And if you are reading this and you are an artist, and using these notes to help you to reflect on an already established creative practice? It might be still worth looking through the questions below and seeing if any of them spark some ideas. Artists hear so much negative talk about their vocation that it can be possible to internalise it without realising that you’re doing it.

So, consider these questions in light of your sense of your own creative identity:

How do you define the word creativity, and what does that say about you and your relationship to your creativity?

Does the word ‘creativity’ suggest to you:

  • a process

  • a state of mind

  • a set of activities or habits

  • or all of these?

(It doesn’t matter which you choose: they are all valid.
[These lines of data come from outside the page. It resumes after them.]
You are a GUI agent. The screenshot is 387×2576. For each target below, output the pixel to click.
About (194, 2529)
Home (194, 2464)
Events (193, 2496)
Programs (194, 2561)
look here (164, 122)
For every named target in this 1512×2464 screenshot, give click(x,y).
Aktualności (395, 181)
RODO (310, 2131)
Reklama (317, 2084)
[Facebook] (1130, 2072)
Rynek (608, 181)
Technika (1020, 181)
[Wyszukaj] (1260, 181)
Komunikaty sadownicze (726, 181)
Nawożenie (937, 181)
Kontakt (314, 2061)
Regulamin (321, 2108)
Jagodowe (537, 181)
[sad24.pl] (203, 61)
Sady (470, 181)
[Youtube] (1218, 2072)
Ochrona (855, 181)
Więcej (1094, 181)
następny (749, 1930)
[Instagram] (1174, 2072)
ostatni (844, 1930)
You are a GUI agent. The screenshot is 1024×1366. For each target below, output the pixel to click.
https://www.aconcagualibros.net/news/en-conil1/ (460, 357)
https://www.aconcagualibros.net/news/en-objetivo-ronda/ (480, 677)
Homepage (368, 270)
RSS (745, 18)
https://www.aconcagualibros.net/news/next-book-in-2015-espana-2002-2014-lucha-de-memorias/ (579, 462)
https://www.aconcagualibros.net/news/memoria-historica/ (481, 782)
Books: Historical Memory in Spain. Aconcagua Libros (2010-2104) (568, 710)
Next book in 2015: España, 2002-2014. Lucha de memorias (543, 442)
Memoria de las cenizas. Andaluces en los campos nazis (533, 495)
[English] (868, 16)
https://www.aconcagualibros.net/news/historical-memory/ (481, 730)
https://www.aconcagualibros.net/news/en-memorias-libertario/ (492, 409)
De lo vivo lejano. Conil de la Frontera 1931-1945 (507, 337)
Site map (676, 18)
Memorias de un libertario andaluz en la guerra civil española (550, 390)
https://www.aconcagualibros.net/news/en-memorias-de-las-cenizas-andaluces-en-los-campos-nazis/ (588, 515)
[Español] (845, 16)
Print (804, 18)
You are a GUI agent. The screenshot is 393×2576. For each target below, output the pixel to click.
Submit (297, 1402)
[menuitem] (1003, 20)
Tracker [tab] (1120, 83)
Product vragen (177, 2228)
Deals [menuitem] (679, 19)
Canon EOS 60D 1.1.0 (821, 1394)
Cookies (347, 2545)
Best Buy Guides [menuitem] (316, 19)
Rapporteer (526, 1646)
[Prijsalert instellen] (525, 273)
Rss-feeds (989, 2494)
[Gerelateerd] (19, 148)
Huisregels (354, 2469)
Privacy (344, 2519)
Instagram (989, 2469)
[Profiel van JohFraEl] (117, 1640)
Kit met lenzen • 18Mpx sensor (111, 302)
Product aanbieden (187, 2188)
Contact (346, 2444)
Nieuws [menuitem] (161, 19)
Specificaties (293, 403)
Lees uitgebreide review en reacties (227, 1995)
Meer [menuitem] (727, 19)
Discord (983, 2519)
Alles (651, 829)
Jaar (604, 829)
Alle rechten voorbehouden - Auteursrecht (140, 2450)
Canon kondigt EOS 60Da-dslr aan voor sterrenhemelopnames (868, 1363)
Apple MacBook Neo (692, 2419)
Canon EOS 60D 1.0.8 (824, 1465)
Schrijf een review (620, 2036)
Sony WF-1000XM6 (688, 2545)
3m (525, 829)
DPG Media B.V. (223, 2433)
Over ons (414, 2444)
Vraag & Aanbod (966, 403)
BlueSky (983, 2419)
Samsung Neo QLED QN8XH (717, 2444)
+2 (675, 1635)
This question is just to give you some insight into the ways in which you identify as creative.)

When you think of a creative person, what kind of a stereotype springs to mind?

  • A raving mad artist living in a garret?

  • A serious-minded writer working on their novel?

  • A hippy?

  • A ballet dancer?

  • An entrepreneur?

  • A potter dreamily shaping clay?

  • An architect designing a building?

  • Some silly wanker getting stoned?

  • A diva throwing a tantrum?

  • An adult rediscovering play?

What does this reveal to you about the cliches and stereotypes that you carry around with you regarding creativity?

Is creativity something you are at ease with within yourself or are you sceptical about it?